Supplied information section start

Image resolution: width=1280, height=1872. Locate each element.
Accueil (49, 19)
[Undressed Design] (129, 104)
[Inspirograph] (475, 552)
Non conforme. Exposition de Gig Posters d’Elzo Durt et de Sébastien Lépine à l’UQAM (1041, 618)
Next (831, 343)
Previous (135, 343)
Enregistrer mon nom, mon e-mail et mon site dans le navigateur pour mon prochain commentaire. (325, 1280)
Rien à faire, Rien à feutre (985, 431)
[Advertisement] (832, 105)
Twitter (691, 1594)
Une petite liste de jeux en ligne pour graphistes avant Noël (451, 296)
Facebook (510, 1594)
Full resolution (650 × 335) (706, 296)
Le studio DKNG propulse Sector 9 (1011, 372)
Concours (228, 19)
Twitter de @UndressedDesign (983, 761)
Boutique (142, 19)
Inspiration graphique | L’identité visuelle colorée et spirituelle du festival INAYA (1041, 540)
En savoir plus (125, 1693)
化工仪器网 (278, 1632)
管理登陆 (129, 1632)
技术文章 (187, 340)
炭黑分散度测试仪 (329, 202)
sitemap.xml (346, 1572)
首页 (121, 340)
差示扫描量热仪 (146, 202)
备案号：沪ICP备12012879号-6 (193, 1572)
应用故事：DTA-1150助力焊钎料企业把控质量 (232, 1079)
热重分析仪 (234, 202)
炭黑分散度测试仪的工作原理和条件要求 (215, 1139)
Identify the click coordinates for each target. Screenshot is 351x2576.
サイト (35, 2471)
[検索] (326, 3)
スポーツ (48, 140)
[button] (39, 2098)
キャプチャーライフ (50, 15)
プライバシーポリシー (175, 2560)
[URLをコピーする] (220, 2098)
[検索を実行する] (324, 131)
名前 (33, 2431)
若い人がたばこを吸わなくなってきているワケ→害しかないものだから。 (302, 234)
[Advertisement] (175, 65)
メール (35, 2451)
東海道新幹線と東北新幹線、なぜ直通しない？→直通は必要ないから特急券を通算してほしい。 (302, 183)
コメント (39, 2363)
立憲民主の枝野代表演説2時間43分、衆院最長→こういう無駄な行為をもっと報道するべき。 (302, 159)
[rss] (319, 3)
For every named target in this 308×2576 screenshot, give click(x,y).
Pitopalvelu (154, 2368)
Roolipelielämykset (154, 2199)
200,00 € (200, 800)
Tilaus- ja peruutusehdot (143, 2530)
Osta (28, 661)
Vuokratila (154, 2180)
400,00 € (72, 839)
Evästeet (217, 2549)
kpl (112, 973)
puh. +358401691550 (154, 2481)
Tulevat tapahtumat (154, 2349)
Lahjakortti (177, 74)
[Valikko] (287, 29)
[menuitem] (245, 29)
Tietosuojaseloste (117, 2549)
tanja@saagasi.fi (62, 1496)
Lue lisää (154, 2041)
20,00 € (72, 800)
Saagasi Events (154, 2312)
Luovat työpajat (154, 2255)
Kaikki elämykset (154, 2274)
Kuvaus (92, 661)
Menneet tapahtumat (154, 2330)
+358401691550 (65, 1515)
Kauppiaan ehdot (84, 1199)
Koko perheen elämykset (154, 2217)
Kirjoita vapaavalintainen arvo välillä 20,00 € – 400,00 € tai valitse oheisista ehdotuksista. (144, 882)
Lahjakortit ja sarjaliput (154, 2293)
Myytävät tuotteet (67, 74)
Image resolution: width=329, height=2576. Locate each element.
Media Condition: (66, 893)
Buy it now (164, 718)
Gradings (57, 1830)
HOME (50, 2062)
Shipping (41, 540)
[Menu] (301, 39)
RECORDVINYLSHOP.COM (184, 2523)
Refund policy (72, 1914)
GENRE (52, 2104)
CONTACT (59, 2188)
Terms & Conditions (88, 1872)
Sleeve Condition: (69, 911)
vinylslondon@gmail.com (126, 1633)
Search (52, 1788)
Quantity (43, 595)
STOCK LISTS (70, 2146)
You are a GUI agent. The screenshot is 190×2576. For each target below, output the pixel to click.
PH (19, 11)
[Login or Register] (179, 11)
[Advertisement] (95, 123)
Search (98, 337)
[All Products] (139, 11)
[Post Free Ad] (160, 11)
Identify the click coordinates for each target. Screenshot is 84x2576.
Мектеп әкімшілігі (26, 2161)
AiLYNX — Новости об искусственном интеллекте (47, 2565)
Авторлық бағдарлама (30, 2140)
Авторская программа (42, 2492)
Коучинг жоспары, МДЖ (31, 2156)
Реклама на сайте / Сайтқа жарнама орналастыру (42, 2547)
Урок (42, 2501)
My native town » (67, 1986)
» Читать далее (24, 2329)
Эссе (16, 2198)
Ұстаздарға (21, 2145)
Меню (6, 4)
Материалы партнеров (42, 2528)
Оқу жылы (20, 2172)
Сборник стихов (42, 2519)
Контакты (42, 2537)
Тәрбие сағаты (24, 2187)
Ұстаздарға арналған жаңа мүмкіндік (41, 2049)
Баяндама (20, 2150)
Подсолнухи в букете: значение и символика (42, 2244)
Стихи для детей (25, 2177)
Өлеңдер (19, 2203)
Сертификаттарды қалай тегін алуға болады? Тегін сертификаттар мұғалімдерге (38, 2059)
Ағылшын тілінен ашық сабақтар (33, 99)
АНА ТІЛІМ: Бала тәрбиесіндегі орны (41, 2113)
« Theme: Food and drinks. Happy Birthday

Supplied information section end

» **Assignment**
Every entry must be duplicated exactly as it stands.

» **The completed task**
Image resolution: width=1280, height=1872. Locate each element.
Accueil (49, 19)
[Undressed Design] (129, 104)
[Inspirograph] (475, 552)
Non conforme. Exposition de Gig Posters d’Elzo Durt et de Sébastien Lépine à l’UQAM (1041, 618)
Next (831, 343)
Previous (135, 343)
Enregistrer mon nom, mon e-mail et mon site dans le navigateur pour mon prochain commentaire. (325, 1280)
Rien à faire, Rien à feutre (985, 431)
[Advertisement] (832, 105)
Twitter (691, 1594)
Une petite liste de jeux en ligne pour graphistes avant Noël (451, 296)
Facebook (510, 1594)
Full resolution (650 × 335) (706, 296)
Le studio DKNG propulse Sector 9 (1011, 372)
Concours (228, 19)
Twitter de @UndressedDesign (983, 761)
Boutique (142, 19)
Inspiration graphique | L’identité visuelle colorée et spirituelle du festival INAYA (1041, 540)
En savoir plus (125, 1693)
化工仪器网 (278, 1632)
管理登陆 (129, 1632)
技术文章 (187, 340)
炭黑分散度测试仪 (329, 202)
sitemap.xml (346, 1572)
首页 (121, 340)
差示扫描量热仪 (146, 202)
备案号：沪ICP备12012879号-6 (193, 1572)
应用故事：DTA-1150助力焊钎料企业把控质量 (232, 1079)
热重分析仪 (234, 202)
炭黑分散度测试仪的工作原理和条件要求 (215, 1139)
Identify the click coordinates for each target. Screenshot is 351x2576.
サイト (35, 2471)
[検索] (326, 3)
スポーツ (48, 140)
[button] (39, 2098)
キャプチャーライフ (50, 15)
プライバシーポリシー (175, 2560)
[URLをコピーする] (220, 2098)
[検索を実行する] (324, 131)
名前 (33, 2431)
若い人がたばこを吸わなくなってきているワケ→害しかないものだから。 (302, 234)
[Advertisement] (175, 65)
メール (35, 2451)
東海道新幹線と東北新幹線、なぜ直通しない？→直通は必要ないから特急券を通算してほしい。 (302, 183)
コメント (39, 2363)
立憲民主の枝野代表演説2時間43分、衆院最長→こういう無駄な行為をもっと報道するべき。 (302, 159)
[rss] (319, 3)
For every named target in this 308×2576 screenshot, give click(x,y).
Pitopalvelu (154, 2368)
Roolipelielämykset (154, 2199)
200,00 € (200, 800)
Tilaus- ja peruutusehdot (143, 2530)
Osta (28, 661)
Vuokratila (154, 2180)
400,00 € (72, 839)
Evästeet (217, 2549)
kpl (112, 973)
puh. +358401691550 (154, 2481)
Tulevat tapahtumat (154, 2349)
Lahjakortti (177, 74)
[Valikko] (287, 29)
[menuitem] (245, 29)
Tietosuojaseloste (117, 2549)
tanja@saagasi.fi (62, 1496)
Lue lisää (154, 2041)
20,00 € (72, 800)
Saagasi Events (154, 2312)
Luovat työpajat (154, 2255)
Kaikki elämykset (154, 2274)
Kuvaus (92, 661)
Menneet tapahtumat (154, 2330)
+358401691550 (65, 1515)
Kauppiaan ehdot (84, 1199)
Koko perheen elämykset (154, 2217)
Kirjoita vapaavalintainen arvo välillä 20,00 € – 400,00 € tai valitse oheisista ehdotuksista. (144, 882)
Lahjakortit ja sarjaliput (154, 2293)
Myytävät tuotteet (67, 74)
Image resolution: width=329, height=2576. Locate each element.
Media Condition: (66, 893)
Buy it now (164, 718)
Gradings (57, 1830)
HOME (50, 2062)
Shipping (41, 540)
[Menu] (301, 39)
RECORDVINYLSHOP.COM (184, 2523)
Refund policy (72, 1914)
GENRE (52, 2104)
CONTACT (59, 2188)
Terms & Conditions (88, 1872)
Sleeve Condition: (69, 911)
vinylslondon@gmail.com (126, 1633)
Search (52, 1788)
Quantity (43, 595)
STOCK LISTS (70, 2146)
You are a GUI agent. The screenshot is 190×2576. For each target below, output the pixel to click.
PH (19, 11)
[Login or Register] (179, 11)
[Advertisement] (95, 123)
Search (98, 337)
[All Products] (139, 11)
[Post Free Ad] (160, 11)
Identify the click coordinates for each target. Screenshot is 84x2576.
Мектеп әкімшілігі (26, 2161)
AiLYNX — Новости об искусственном интеллекте (47, 2565)
Авторлық бағдарлама (30, 2140)
Авторская программа (42, 2492)
Коучинг жоспары, МДЖ (31, 2156)
Реклама на сайте / Сайтқа жарнама орналастыру (42, 2547)
Урок (42, 2501)
My native town » (67, 1986)
» Читать далее (24, 2329)
Эссе (16, 2198)
Ұстаздарға (21, 2145)
Меню (6, 4)
Материалы партнеров (42, 2528)
Оқу жылы (20, 2172)
Сборник стихов (42, 2519)
Контакты (42, 2537)
Тәрбие сағаты (24, 2187)
Ұстаздарға арналған жаңа мүмкіндік (41, 2049)
Баяндама (20, 2150)
Подсолнухи в букете: значение и символика (42, 2244)
Стихи для детей (25, 2177)
Өлеңдер (19, 2203)
Сертификаттарды қалай тегін алуға болады? Тегін сертификаттар мұғалімдерге (38, 2059)
Ағылшын тілінен ашық сабақтар (33, 99)
АНА ТІЛІМ: Бала тәрбиесіндегі орны (41, 2113)
« Theme: Food and drinks. Happy Birthday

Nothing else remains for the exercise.